FIG. 2.

(A) Mapping of the p72 late promoter. Luciferase activity was measured in ASFV-infected Vero cells previously transfected with plasmids containing deletion fragments of the p72 promoter and was normalized to β-galactosidase activity produced from cotransfected control plasmid p72GAL10T. Transfections were carried out as described in the legend to Fig. 1 by using 12 ng of luciferase plasmids and 1 μg of p72GAL10T plasmid per 1.5 × 10⁵ cells. Cells were infected with the BA71V strain of ASFV at a multiplicity of infection of 5 PFU per cell, and they were washed and harvested at 18 h postinfection.

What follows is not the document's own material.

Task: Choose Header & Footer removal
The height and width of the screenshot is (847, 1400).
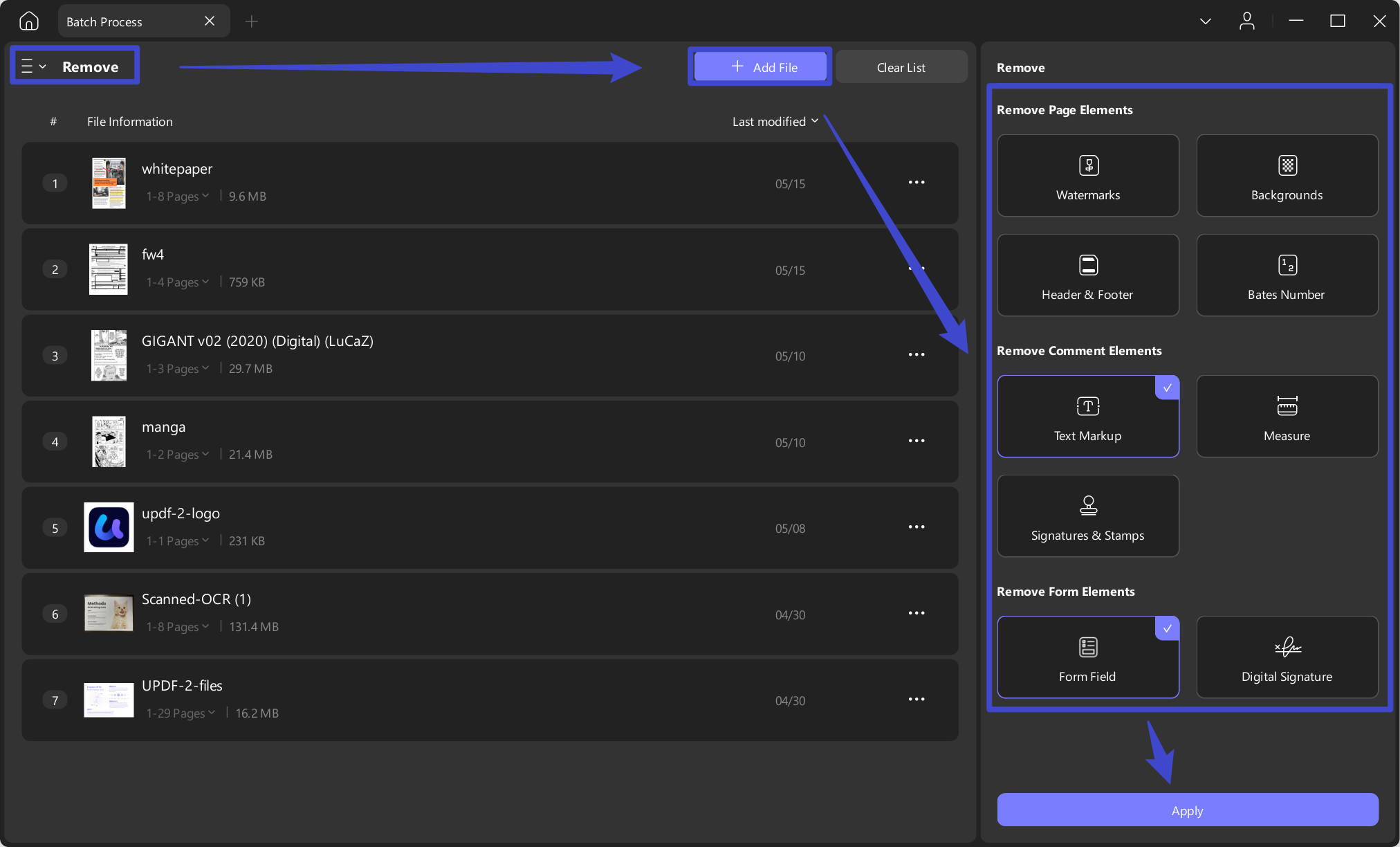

Luciferase and β-galactosidase activities were determined using the Dual-Light kit from Tropix Inc. The data are represented as the average plus the standard deviation of three assays and are normalized to p72 activity. The positions of the deletion fragment ends with respect to the transcriptional start point (+1) are indicated below the diagram. Δp72 corresponds to the luciferase gene without the p72 promoter. (B) Linker scanning analysis of the p72 promoter. The substituted sequence is indicated above each promoter, and the positions of mutated residues are indicated. Activities were determined as in panel A. All values were normalized to p72.6 activity, indicated with a vertical dashed line. The asterisk indicates the position of the first nucleotide of the p72 gene translation start codon. (C) Effect of single-nucleotide substitutions at or near the transcriptional start site. Activities were determined as for panel A. All values were normalized to p72.6 activity, indicated with a horizontal dashed line. Symbols for base substitutions are shown.